**Textauszug**
Grieses Nachfolgerin stand dann eher für einen platzsparenden mentalgymnastischen Ansatz: Höhepunkt ihrer Ära war eine Schau, bei der als Star ein externer Kurator gewonnen wurde: Roger M. Buergel. Sie hieß „Das Privatleben der Werder-Spieler“, hatte mit dem aber nichts zu tun und hätte, wie Buergel informierte, nur deshalb nicht „Leckt mich doch alle am Arsch!“ heißen können, weil er sein Publikum so vulgär nie adressiere.

Die Galerie ist eine kuratorische Herausforderung geblieben: „Man gewöhnt sich daran, mit der Ungewissheit umzugehen“, sagt die aktuelle Kuratorin Stephanie Böttcher über die Situation des Hauses: Die Kunst, dort Ausstellungen zu machen, besteht darin einerseits den Etat zu vervielfachen – und andererseits in einer radikalen Konzentration, einer Beschränkung auf, na, sagen wir: nicht mehr als zwölf Exponate.

**Aufgabenstellung**
a – Schreib die Stelle im Textauszug von „Die Galerie ist“ bis „als zwölf Exponate.“ noch einmal ab und ersetze dabei „Kuratorin“ durch „Leiterin“.
b – Welchen Titel trug laut Textauszug die Schau, für die Roger M. Buergel als Kurator gewonnen wurde?
c – Prüfe, ob die folgenden Aussagen zum Textauszug passen: (i) Die Schau hatte mit den Werder-Spielern zu tun. (ii) Stephanie Böttcher ist die aktuelle Kuratorin. (iii) Buergel kam als Kurator aus dem Haus selbst.
Die Zeilen danach sind eigenständiges Material und gehören nicht zum Textauszug.

**Gegebenes Material**
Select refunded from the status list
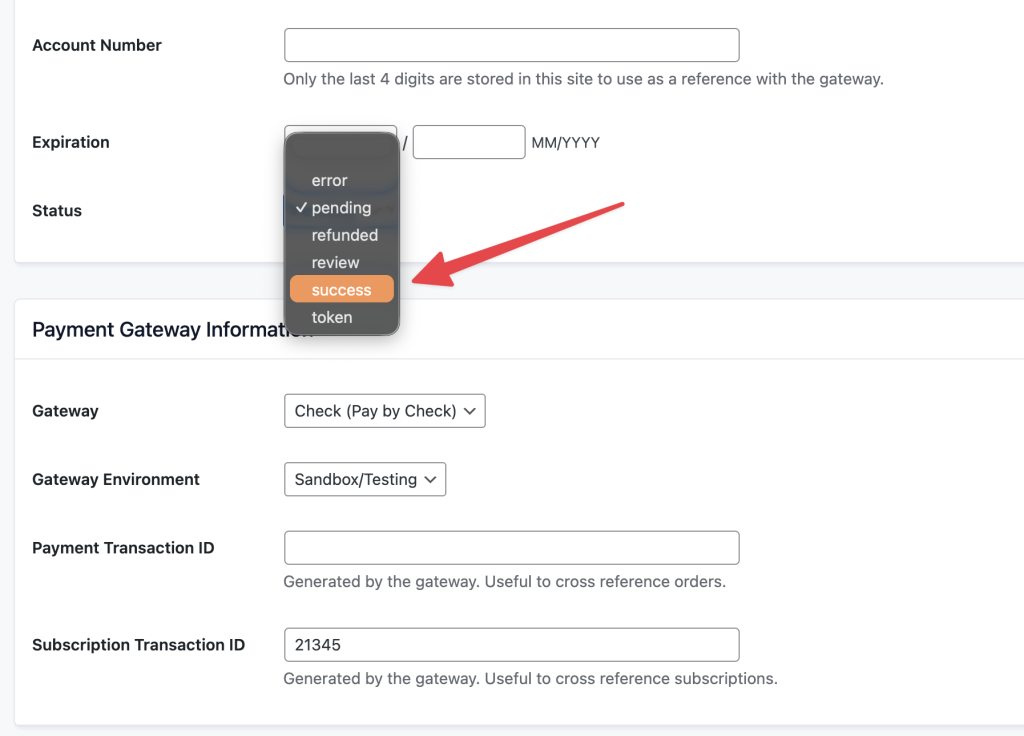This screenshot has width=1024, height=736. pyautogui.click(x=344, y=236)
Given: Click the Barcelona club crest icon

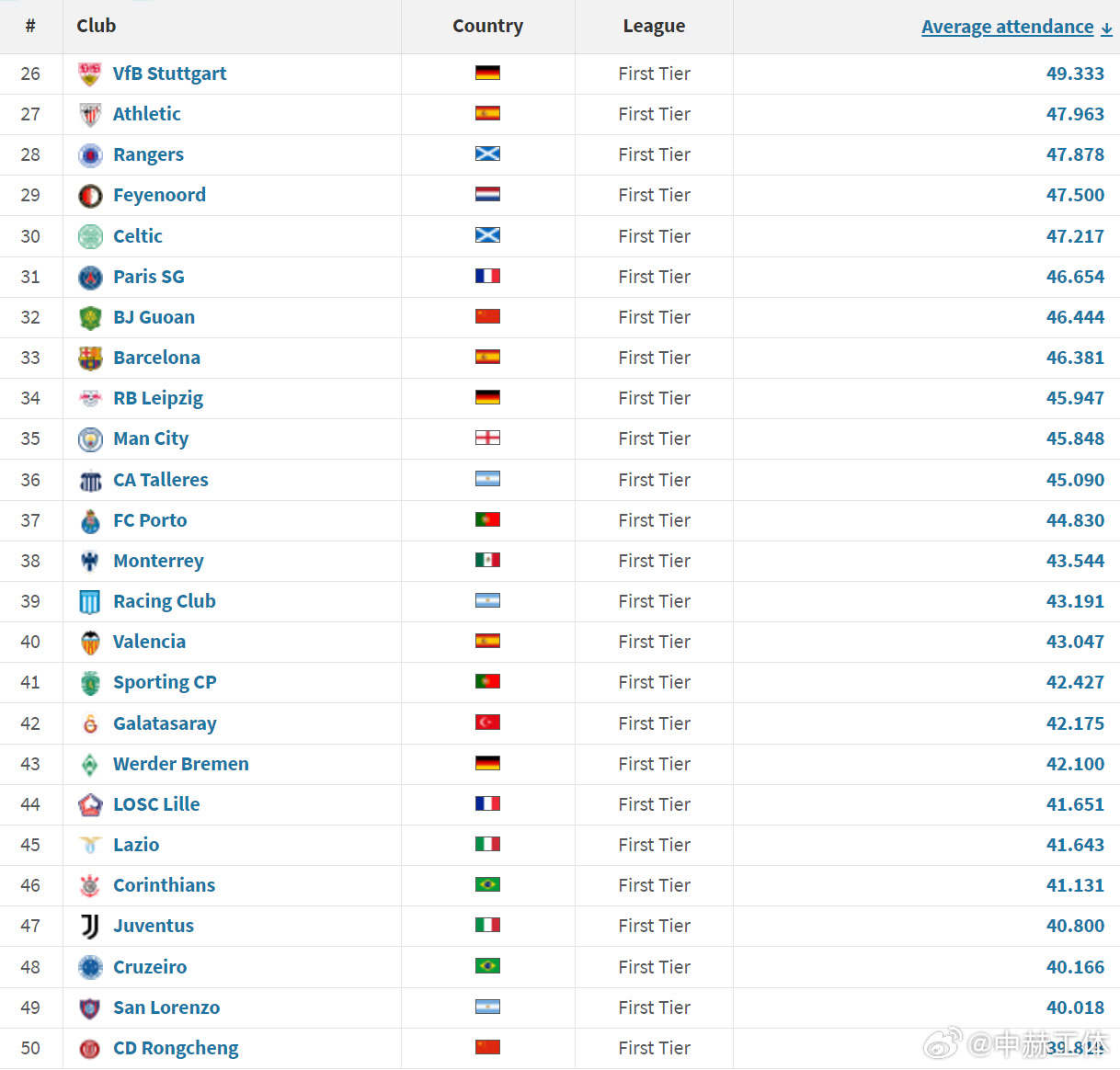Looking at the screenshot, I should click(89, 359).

**Ergebnisse**
a –
Die Galerie ist eine kuratorische Herausforderung geblieben: „Man gewöhnt sich daran, mit der Ungewissheit umzugehen“, sagt die aktuelle Leiterin Stephanie Böttcher über die Situation des Hauses: Die Kunst, dort Ausstellungen zu machen, besteht darin einerseits den Etat zu vervielfachen – und andererseits in einer radikalen Konzentration, einer Beschränkung auf, na, sagen wir: nicht mehr als zwölf Exponate.

b – „Das Privatleben der Werder-Spieler“

c –
(i) Nein: „hatte mit dem aber nichts zu tun“
(ii) Ja: „sagt die aktuelle Kuratorin Stephanie Böttcher“
(iii) Nein: „als Star ein externer Kurator gewonnen wurde“